O Espelho
Ana observava seu reflexo no
espelho do quarto há alguns minutos naquela ensolarada manhã fria de inverno. Lá
fora tudo era movimento. Um gato pardo caminhava sobre os muros verdes da casa
onde algumas flores teimosas ainda resistiam agarradas às trepadeiras que
cobriam o acinzentado cimento do qual o muro era feito. Um pássaro cantava na
mangueira sem frutos e podiam ser adivinhados os pensamentos famintos do gato. Na
rua alguns meninos brincavam com uma bola, e João escrevia no jardim.

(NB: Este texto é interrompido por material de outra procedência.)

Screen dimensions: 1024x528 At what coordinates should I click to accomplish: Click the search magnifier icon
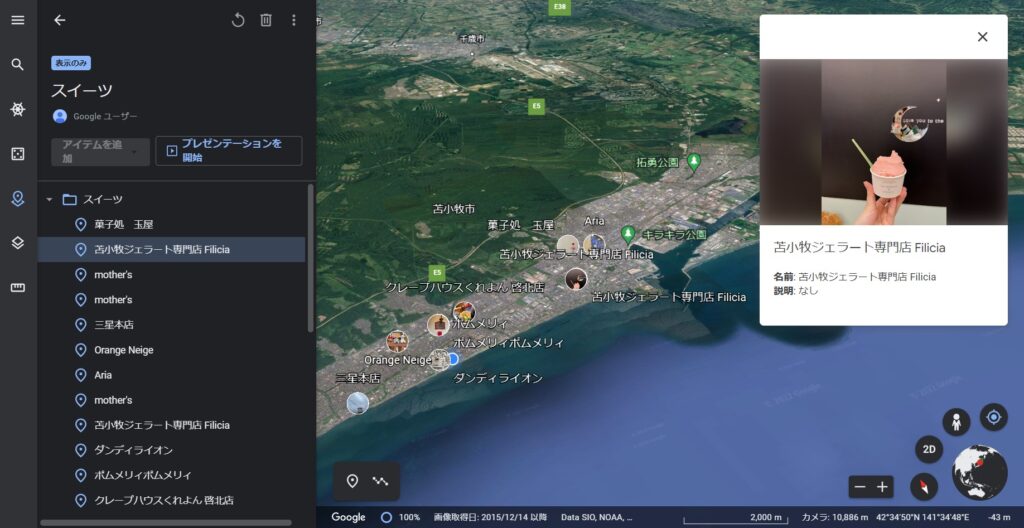tap(18, 64)
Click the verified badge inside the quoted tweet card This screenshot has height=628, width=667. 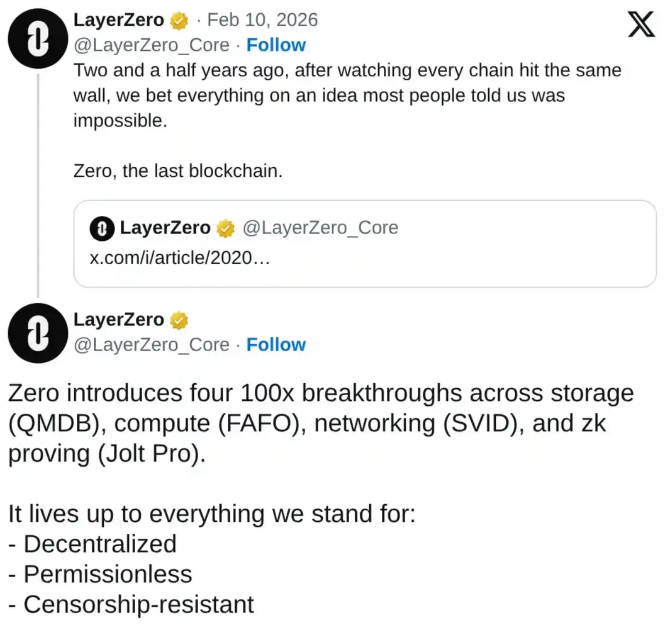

Apenas Ana estava estática por
instantes naquele dia claro e pacato que contrastava agudamente com o pavor que
nela instalara-se. Naquela manhã Ana acordou e percebeu que não se reconhecia
mais no espelho. Aquela mulher que a sua frente cismava não era ela. Tudo nela parecia
distinto do que fora na noite anterior e, por mais que ela buscasse compreender
o que via a sua frente, na verdade não o podia fazer. Quando ocorrera tal
mudança? João terá notado tal transformação silenciosa? Ela pensava.

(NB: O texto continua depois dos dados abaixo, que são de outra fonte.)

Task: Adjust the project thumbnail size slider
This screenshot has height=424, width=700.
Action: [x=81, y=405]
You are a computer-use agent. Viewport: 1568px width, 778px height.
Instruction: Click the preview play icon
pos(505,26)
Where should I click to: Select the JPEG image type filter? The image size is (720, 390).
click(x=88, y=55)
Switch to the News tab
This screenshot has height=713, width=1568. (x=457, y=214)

Aqueles olhos não eram os seus,
como não era sua aquela boca muda e sem clara definição na porção inferior da
face. O nariz crescera, os olhos diminuíram e o queixo tinha perdido o seu ar
de quem tudo sabia; decidido e cheio de autoridade. Tudo naquela face parecia
para Ana uma mancha indefinida que se diluía n’água enquanto ela a fitava. Aquele
rosto era uma massa mal esculpida e pouco, quase nada, refletia a face que a
ela pertencia.
Depois de alguns minutos
paralisada, angustiada, Ana inclinou-se para limpar o espelho com a manga da
blusa de seu pijama azul turquesa. Ele estava sujo. Ele deveria estar sujo. Sim,
pensava ela, a sujeira causou tal deformação e enganou aos meus olhos míopes e sonolentos.

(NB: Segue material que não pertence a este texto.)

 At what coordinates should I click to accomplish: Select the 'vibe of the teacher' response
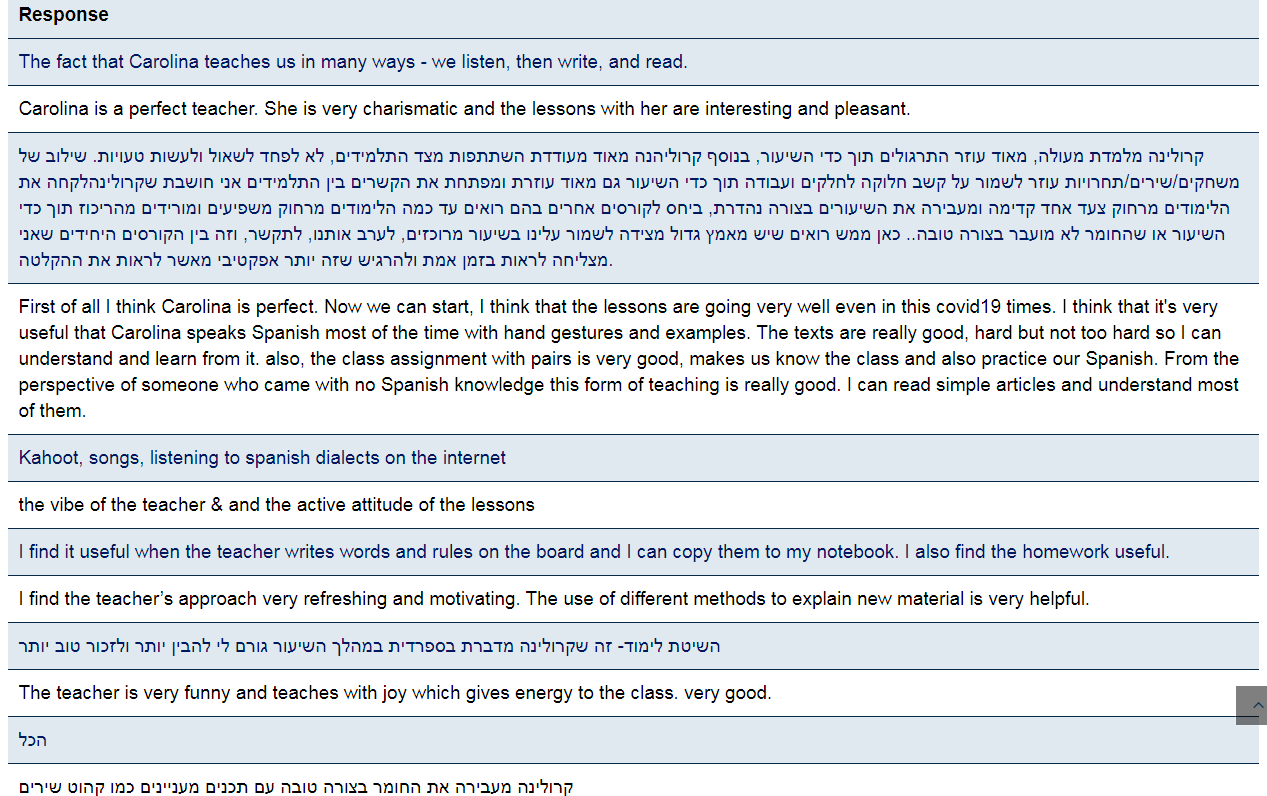click(x=633, y=505)
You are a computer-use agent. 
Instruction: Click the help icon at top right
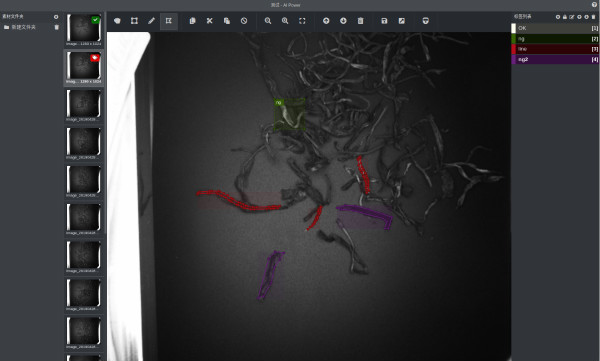coord(594,5)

Afinal, nenhuma transformação profunda como essa ocorreria da noite para o dia.
Nenhuma.
Ana limpou a superfície do
espelho com calma e dedicação. Lenta e suavemente, quase com carinho, ela
passava o tecido que cobria seu antebraço sobre o espelho. Certa de que aquela ação a tudo mudaria, Ana
dedicava-se com atenção ao ato que traria de volta o rosto que sempre havia
sido seu. O rosto que ela tão bem conhecia e que a agradava apesar de não ser
mais bonito do que a maioria de todos os rostos que por ela haviam passado durante
a vida. Não importava para ela a beleza ou a falta dela em seu rosto. Importava-a
o fato de que nele, e apenas nele, ela era capaz de reconhecer-se.
Ana sentou-se novamente de olhos
postados ao chão; quase fechados. Respirou com calma por dez vezes como fazia
para baixar o ritmo do coração depois de uma corrida e olhou-se mais uma vez no
espelho. João entrou no quarto e sorriu para ela com um doce bom dia dito sem
aflições. Ana virou-se de costas para o espelho e sorriu.